Ronnie05's Blog

State of Search and Bing’s Challenge to Google!

Posted in Internet and Search by Manas Ganguly on June 30, 2011

Google still rules the Search Kingdom by a few hundred furlongs.Latest reports from IgnitionOne, show how Google commanded 81% of all US search advertising spend in Q2 2011. This figure is actually up slightly from the previous quarter and a 17.7% increase from Q2 2010. Meanwhile, Yahoo/Bing spending dropped 7.7% from Q2 2010.Bing, increased its US search market share about 75%, from 9.7% in May 2010 to 17% in May 2011. Meanwhile, Google lost 14% of its search market share in the same timeframe. The combined Yahoo/Bing also saw YOY declines in other key metrics, with cost-per-click (CPC) down 11% and effective CPM (eCPM, or effective cost per thousand views) down 9% year-over-year. Yahoo/Bing clicks (3.6%) and impressions (1.4%) grew slightly year-over-year. However, Google’s rate of growth in these two metrics was approximately nine times greater for impressions (12.8%) and five times greater for clicks (17.6%).Google’s AdEx saw nearly 230% growth in spend year-over-year on a same client basis, despite a 20.5% decline in CPM.

Search is going social, and so Bing’s partnership and integration with Facebook – the world’s biggest social network – could potentially materialize into a big advantage over Google. Furthering the social connect, Bing has enhanced the way it takes and uses data from Facebook (such as Likes and interests) to create personalised search results.

Quoting Qi Lu, director of Microsoft Online Services: Bing and Facebook are collaborating to create a search experience that doesn’t exist at the moment. What’s missing from search is the trusted opinion of people you value.

There are still industry debates about whether Likes do add a level of trust and whether they’re all that valuable in the context of search.

1. But if social is going to play a role in search, then having access to Facebook’s data (which Google doesn’t have), gives Bing the advantage of being able to try new techniques and models for marrying the two areas.

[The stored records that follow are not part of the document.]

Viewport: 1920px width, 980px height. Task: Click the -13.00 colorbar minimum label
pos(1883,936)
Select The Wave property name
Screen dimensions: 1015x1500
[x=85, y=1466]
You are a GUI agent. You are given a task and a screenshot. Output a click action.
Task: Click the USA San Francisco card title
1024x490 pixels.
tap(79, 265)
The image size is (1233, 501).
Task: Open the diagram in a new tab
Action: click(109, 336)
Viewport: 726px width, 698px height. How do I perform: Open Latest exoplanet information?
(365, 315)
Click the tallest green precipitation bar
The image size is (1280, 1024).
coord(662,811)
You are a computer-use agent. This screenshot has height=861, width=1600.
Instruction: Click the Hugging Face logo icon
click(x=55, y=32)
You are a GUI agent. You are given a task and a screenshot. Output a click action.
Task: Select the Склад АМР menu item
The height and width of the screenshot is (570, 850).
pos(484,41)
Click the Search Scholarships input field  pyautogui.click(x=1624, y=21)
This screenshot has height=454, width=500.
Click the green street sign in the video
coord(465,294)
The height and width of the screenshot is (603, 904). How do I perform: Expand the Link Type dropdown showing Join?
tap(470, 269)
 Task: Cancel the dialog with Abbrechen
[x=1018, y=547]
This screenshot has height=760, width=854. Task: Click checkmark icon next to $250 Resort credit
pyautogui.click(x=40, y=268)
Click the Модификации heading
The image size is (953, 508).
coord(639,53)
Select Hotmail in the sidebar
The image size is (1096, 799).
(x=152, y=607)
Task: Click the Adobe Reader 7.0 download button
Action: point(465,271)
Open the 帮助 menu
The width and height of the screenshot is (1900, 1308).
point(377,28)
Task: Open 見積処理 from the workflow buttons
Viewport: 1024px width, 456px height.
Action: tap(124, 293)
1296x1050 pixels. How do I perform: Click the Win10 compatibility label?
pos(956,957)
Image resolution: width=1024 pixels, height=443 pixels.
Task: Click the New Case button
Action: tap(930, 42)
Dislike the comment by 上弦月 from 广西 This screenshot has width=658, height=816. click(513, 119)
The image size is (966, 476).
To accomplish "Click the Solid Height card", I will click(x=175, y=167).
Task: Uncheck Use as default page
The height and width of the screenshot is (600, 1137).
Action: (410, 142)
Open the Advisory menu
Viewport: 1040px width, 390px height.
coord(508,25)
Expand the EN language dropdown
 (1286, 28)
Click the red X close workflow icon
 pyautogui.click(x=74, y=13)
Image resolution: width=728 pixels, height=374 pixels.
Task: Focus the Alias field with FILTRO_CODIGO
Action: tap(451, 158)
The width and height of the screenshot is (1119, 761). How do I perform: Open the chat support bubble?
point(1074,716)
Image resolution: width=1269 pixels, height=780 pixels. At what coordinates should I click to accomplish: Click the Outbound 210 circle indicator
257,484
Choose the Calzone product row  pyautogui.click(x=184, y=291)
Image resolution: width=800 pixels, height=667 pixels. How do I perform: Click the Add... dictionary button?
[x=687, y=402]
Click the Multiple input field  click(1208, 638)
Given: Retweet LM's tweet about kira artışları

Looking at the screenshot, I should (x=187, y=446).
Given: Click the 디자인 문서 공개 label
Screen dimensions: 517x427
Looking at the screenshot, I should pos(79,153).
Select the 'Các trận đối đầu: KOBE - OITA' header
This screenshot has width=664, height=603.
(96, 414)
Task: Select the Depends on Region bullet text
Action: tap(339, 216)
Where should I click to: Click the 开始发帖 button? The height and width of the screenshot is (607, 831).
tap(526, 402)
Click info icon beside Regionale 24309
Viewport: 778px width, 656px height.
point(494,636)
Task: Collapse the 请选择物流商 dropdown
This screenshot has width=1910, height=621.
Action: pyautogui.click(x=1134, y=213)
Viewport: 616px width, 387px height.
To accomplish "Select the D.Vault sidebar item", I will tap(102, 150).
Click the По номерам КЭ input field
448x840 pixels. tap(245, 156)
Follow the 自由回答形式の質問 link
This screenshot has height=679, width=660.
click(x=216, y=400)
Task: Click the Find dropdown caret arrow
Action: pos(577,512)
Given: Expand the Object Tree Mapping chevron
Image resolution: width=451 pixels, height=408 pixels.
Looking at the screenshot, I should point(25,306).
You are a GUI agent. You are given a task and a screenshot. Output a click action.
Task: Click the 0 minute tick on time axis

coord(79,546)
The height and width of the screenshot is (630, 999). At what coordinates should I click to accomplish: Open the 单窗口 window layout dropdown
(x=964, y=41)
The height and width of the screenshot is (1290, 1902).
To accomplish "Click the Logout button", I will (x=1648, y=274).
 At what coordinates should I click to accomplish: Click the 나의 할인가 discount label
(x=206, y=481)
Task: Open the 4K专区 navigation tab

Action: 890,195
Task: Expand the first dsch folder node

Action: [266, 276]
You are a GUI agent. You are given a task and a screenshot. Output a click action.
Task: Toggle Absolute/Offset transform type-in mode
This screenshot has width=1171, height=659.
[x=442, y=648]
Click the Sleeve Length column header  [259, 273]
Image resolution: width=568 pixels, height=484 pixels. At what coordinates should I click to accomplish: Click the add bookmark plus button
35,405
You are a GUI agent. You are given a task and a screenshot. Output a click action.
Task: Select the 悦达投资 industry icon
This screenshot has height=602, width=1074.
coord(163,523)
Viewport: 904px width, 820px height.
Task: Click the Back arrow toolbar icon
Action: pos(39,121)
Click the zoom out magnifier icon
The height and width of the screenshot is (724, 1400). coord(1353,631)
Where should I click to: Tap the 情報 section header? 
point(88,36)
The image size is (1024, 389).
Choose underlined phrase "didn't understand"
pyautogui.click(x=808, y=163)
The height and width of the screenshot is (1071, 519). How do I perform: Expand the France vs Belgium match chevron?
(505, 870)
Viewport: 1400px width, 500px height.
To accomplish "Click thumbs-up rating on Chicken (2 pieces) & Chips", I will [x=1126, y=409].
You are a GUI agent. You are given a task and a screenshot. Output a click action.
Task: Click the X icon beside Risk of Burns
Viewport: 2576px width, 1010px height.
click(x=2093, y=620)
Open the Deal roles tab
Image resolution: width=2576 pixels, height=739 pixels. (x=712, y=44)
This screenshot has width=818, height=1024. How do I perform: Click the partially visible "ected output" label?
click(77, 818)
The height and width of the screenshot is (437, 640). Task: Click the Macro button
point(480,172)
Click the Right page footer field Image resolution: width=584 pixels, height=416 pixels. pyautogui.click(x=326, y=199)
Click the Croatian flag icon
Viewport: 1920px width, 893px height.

2. Android is activating around 500K devices every day. That is 15 million Android’s in a month which means Google is going full steam at the Mobile Search. Bing is not sitting it out there and has partnerships with RIM, Nokia, Verizon to make Bing the default search engine. Bing is thus not too far behind Google, if not abreast, in providing best vertical searches on mobiles.

3. Bing’s iPad app is hailed as a more complete experience than Google’s equivalent app and really maximizing the benefits of the high resolution touchscreen device. This is significant because Apple makes Google the by-default search engine on its devices. By holding a “better experience” Bing makes itself a better alternative to Google on Apple’s devices.

4. A tighter data privacy than Google, may give Bing an advantage. The issue of data privacy is growing in importance as people wake up to the wide range of information that is available about them on the web. Google has not been able to convince users wholly about the efficacy of its data privacy policies, yet.

5. Microsoft’s Xbox is much more than a games console. For many users it acts as the gateway to the internet from their living room, making it a central part of their online experience. And Bing powers the experience from these gaming consoles.

Google has been way ahead for quite some time now – and has done so many things right, that it’s difficult to say whether Bing will ever be able to catch up. And it’s worth noting that Bing has only been able to gain some critical market share in the US so far (where Bing plus Yahoo – which is powered by Bing’s search engine – jointly have around 30%), while Google has a very dominant 90% + share in most European countries.

So part of Google’s global success is partly down to its commitment to investing in international versions of its products and quick penetration of countries outside the US. Bing will definitely need to add internationalisation to its plans if it is to get closer to its rival.

But at least the intense competition between the two is fuelling innovation and change and is great entertainment for industry watchers.